2

I've encountered a strange behavior with a Postgres query.
In general, the query is built as described here:

Select
<group by fields>
<aggregation fields>
from
(select *, <some functions on columns> from T1 where <and conditions> and date_id in (X)) T1 join
(select *, <some functions on columns> from T2 where <and conditions> and date_id in (X)) T2
where <join conditions>
group by <group by fields>

This query runs slow on one specific date_id; however, if I take more date_ids for the query, it actually runs faster:

Select
<group by fields>
<aggregation fields>
from
(select * from T1 where <and conditions> and date_id in (X,Y)) T1 join
(select * from T2 where <and conditions> and date_id in (X,Y)) T2
where <join conditions>
group by <group by fields>

Even adding the same date_id twice to the IN clause, makes the query run faster:

Select
<group by fields>
<aggregation fields>
from
(select * from T1 where <and conditions> and date_id in (X,X)) T1 join
(select * from T2 where <and conditions> and date_id in (X,X)) T2
where <join conditions>
group by <group by fields>

This is the execution plan of the initial query - in (x):

GroupAggregate  (cost=68376.20..68376.27 rows=1 width=207)
  ->  Sort  (cost=68376.20..68376.21 rows=1 width=207)
        Sort Key: by_prod.action
        ->  Subquery Scan on by_prod  (cost=68376.15..68376.19 rows=1     width=207)
              ->  HashAggregate  (cost=68376.15..68376.18 rows=1 width=372)
                ->  Hash Join  (cost=421.18..68375.94 rows=1 width=372)
                      Hash Cond: (recommendations.insight_recommendation = insight_recommendations.id)
                      Join Filter: (((((recommendations.action)::text = 'IMPACT'::text) AND ((patterns + action_items) > (selling + out_of_boundaries)) (...)
                      ->  Seq Scan on recommendations  (cost=0.00..67949.54 rows=1231 width=74)
                            Filter: (display AND (stores_in_pattern >= 5) AND (dsi_id = 44))
                      ->  Hash  (cost=410.99..410.99 rows=815 width=334)
                            ->  Index Scan using uk_488tmd4srok45l5lda23pxmd3 on insight_recommendations  (cost=0.42..410.99 rows=815 width=334)
                                  Index Cond: (dsi_id = 44)
                                  Filter: (((length(pattern) - length(replace(pattern, 'Clean'::text, ''::text))) / 5) < ((length(pattern) - length(replace(pattern, 'pattern'::text, ''::text))) / 7))
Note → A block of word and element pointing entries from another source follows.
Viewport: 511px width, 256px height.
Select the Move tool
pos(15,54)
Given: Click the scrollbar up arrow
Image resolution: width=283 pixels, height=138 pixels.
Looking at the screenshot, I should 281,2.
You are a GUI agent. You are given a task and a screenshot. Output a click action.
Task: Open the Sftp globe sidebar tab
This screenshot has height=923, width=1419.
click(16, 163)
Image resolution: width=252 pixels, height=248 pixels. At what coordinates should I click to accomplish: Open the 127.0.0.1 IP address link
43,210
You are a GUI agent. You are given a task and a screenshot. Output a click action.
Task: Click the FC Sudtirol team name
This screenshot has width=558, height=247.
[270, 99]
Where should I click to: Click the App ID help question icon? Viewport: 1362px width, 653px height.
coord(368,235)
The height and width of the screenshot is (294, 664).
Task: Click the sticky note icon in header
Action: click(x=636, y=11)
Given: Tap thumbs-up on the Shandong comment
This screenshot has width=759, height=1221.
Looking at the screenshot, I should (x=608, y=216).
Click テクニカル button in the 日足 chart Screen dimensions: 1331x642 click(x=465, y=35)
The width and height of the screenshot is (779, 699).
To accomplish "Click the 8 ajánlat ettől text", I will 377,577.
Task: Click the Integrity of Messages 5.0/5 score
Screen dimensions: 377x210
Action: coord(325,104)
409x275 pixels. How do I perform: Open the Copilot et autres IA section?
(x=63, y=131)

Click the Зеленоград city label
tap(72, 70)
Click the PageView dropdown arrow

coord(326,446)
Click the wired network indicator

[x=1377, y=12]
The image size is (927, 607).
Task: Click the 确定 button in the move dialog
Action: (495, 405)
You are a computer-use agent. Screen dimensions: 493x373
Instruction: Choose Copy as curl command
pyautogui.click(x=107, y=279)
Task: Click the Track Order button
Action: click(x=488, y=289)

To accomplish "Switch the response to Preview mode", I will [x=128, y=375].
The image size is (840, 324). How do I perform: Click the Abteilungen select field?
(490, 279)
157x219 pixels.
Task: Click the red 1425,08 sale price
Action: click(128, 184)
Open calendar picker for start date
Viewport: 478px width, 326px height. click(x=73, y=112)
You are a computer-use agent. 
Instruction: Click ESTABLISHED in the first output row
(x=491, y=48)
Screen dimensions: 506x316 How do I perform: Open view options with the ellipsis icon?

And this is the execution plan of the last query - in (X,X):

GroupAggregate  (cost=68816.70..68816.77 rows=1 width=207)
  ->  Sort  (cost=68816.70..68816.70 rows=1 width=207)
        Sort Key: by_prod.action
        ->  Subquery Scan on by_prod  (cost=68816.64..68816.69 rows=1     width=207)
              ->  HashAggregate  (cost=68816.64..68816.68 rows=1     width=372)
                ->  Hash Join  (cost=842.20..68816.43 rows=1 width=372)
                      Hash Cond: ((recommendations.insight_recommendation = insight_recommendations.id) AND (recommendations.dsi_id = insight_recommendations.dsi_id))
                      Join Filter: (((((recommendations.action)::text = 'IMPACT'::text) AND ((patterns + action_items) > ((selling  + out_of_boundaries)) (...)
                      ->  Seq Scan on recommendations  (cost=0.00..67949.54 rows=2461 width=74)
                            Filter: (display AND (dsi_id = ANY ('{44,44}'::bigint[])) AND (stores_in_pattern >= 5))
                      ->  Hash  (cost=817.75..817.75 rows=1630 width=334)
                            ->  Index Scan using uk_488tmd4srok45l5lda23pxmd3 on insight_recommendations  (cost=0.42..817.75 rows=1630 width=334)
                                  Index Cond: (dsi_id = ANY ('{44,44}'::bigint[]))
                                  Filter: (((length(pattern) - length(replace(pattern, 'Clean'::text, ''::text))) / 5) < ((length(pattern) - length(replace(pattern, 'pattern'::text, ''::text))) / 7))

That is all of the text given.